Kepala BKPSDM Kota Bandar Lampung, Zulkifli menjelaskan, mekanisme usulan pengisian jabatan kepala sekolah tidak langsung diajukan ke Wali Kota, melainkan terlebih dahulu diproses melalui Sekretaris Daerah (Sekda).
Menurutnya, usulan tersebut berasal dari Kepala Dinas Pendidikan dan Kebudayaan sebelum diteruskan ke tahapan berikutnya.
"Kalau terkait usulan Plt kepala sekolah itu prosesnya ke Sekda terlebih dahulu, bukan langsung ke wali kota. Jadi kami juga mempertanyakan informasi yang menyebut usulan tersebut sudah berada di meja wali kota," kata Zulkifli saat dikonfirmasi, Kamis (25/6/2026).

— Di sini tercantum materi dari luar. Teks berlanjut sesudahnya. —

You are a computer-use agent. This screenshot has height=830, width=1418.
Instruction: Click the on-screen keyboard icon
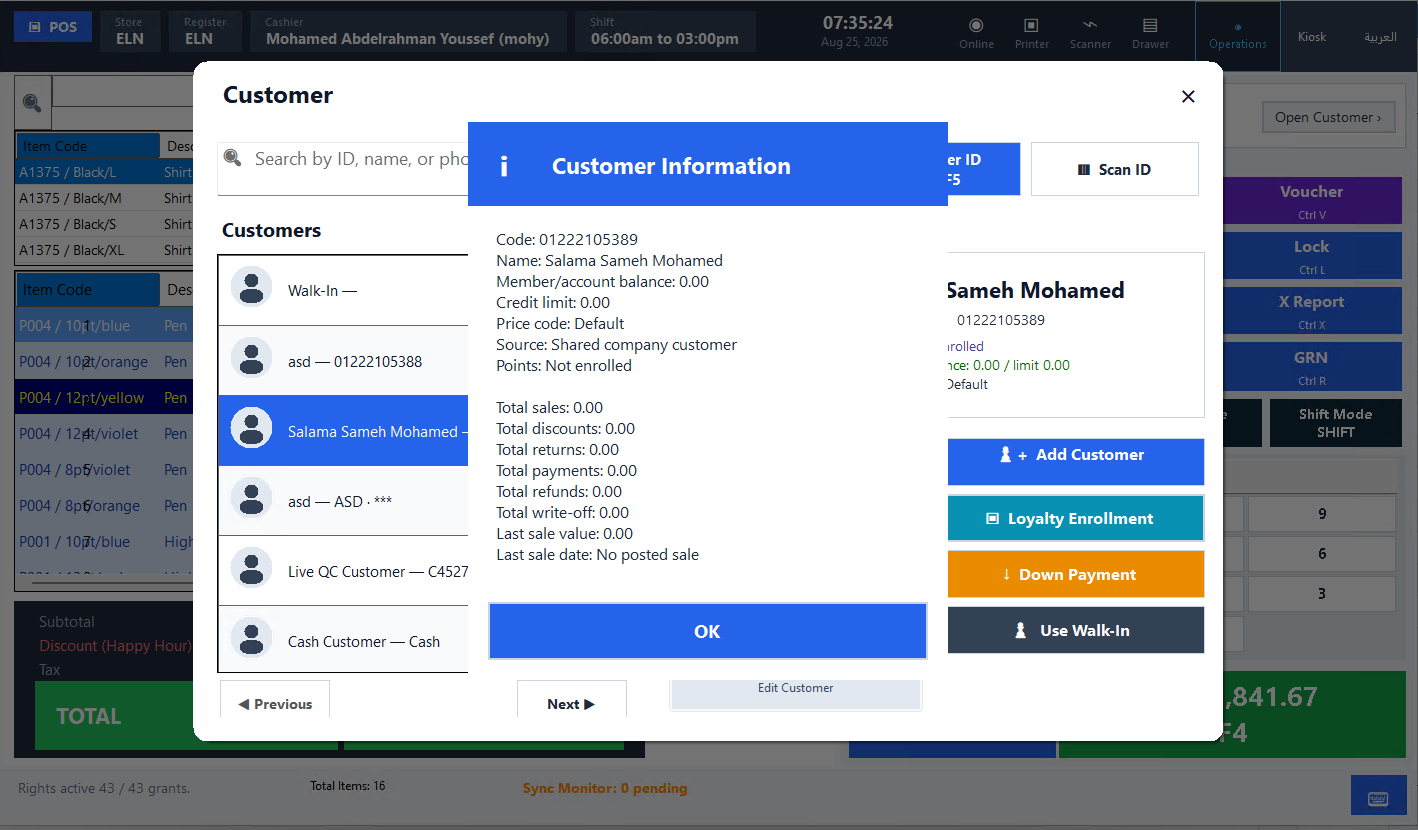pos(1378,798)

Zulkifli mengatakan, hingga saat ini pihaknya masih menunggu keputusan dari Kepala Dinas Pendidikan dan Kebudayaan Kota Bandar Lampung terkait pengisian sejumlah jabatan kepala sekolah yang kosong.

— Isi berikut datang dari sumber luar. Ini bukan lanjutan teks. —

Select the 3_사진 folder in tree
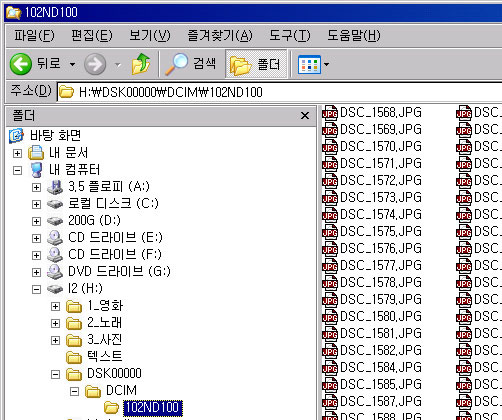 (x=105, y=340)
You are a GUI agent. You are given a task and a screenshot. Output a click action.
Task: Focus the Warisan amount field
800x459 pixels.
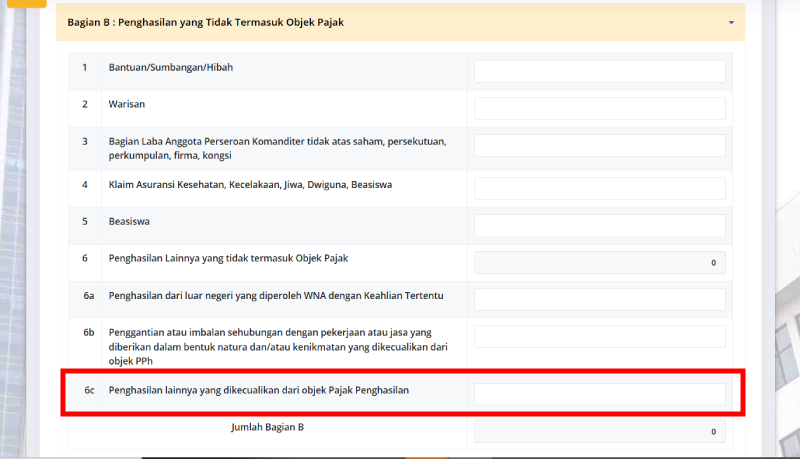(599, 108)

Ia mengungkapkan, sejauh ini hanya terdapat sekitar empat hingga lima sekolah yang telah diusulkan melalui mekanisme Plt kepada Sekda untuk mengisi kekosongan jabatan kepala sekolah.
"Yang saya tahu ada sekitar empat sampai lima sekolah yang diusulkan melalui Plt ke Sekda. Berkasnya juga belum sampai ke wali kota," ujarnya.

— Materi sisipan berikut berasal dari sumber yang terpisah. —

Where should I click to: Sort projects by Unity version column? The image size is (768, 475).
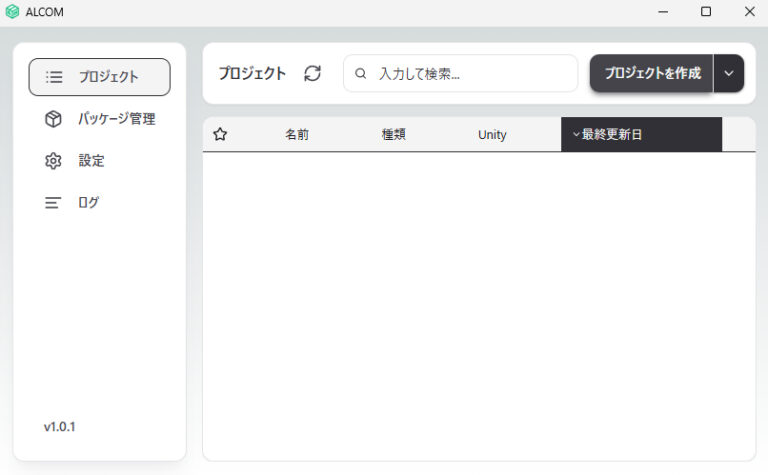(x=492, y=134)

Ia mengaku tidak mengetahui sumber informasi yang menyebut terdapat 30 kepala sekolah yang sedang diusulkan untuk mendapatkan status definitif.
Menurutnya, selama menjabat hingga saat ini belum ada usulan baru dalam jumlah tersebut yang masuk ke BKPSDM.
"Saya tidak tahu angka 30 itu dari mana. Sampai saat ini belum ada usulan baru sebanyak itu yang masuk," katanya.
Zulkifli menjelaskan, kewenangan Pemerintah Kota Bandar Lampung dalam pengelolaan pendidikan hanya mencakup jenjang SD dan SMP.
Sementara untuk SMA dan SMK menjadi kewenangan Pemerintah Provinsi Lampung.
Ia juga menceritakan bahwa pengusulan sejumlah Plt kepala sekolah dilakukan saat masih menjabatnya Kepala Dinas Pendidikan sebelumnya, bertepatan dengan momentum pembagian rapor siswa.
Saat itu, kata dia, dirinya sedang menjalankan ibadah haji sehingga proses administrasi berlangsung melalui mekanisme yang telah berjalan.
"Karena saat itu ada kebutuhan mendesak menjelang pembagian rapor, maka dilakukan pengisian Plt untuk beberapa sekolah yang mengalami kekosongan kepala sekolah," jelasnya.
Lebih lanjut, Zulkifli menerangkan bahwa setelah usulan diajukan ke Sekda, proses yang dilakukan bersifat penerbitan Surat Perintah Tugas (SPT) dengan status sebagai Pelaksana Tugas.
Sementara untuk pengangkatan kepala sekolah definitif, prosesnya harus melalui pembahasan dalam Badan Pertimbangan Jabatan dan Kepangkatan (Baperjakat) serta mendapatkan persetujuan dari Badan Kepegawaian Negara (BKN).
"Kalau untuk kepala sekolah definitif tentu harus melalui mekanisme Baperjakat dan persetujuan BKN terlebih dahulu," tegasnya.
Ia menambahkan, informasi paling akurat terkait jumlah usulan maupun perkembangan pengisian jabatan kepala sekolah berada di Dinas Pendidikan dan Kebudayaan Kota Bandar Lampung sebagai instansi pengusul.
Sebelumnya, beredar informasi bahwa sebanyak 30 kepala sekolah SD dan SMP di Bandar Lampung yang selama ini merangkap jabatan sebagai Plt sedang menunggu persetujuan kepala daerah sebelum diajukan ke BKN untuk ditetapkan sebagai pejabat definitif.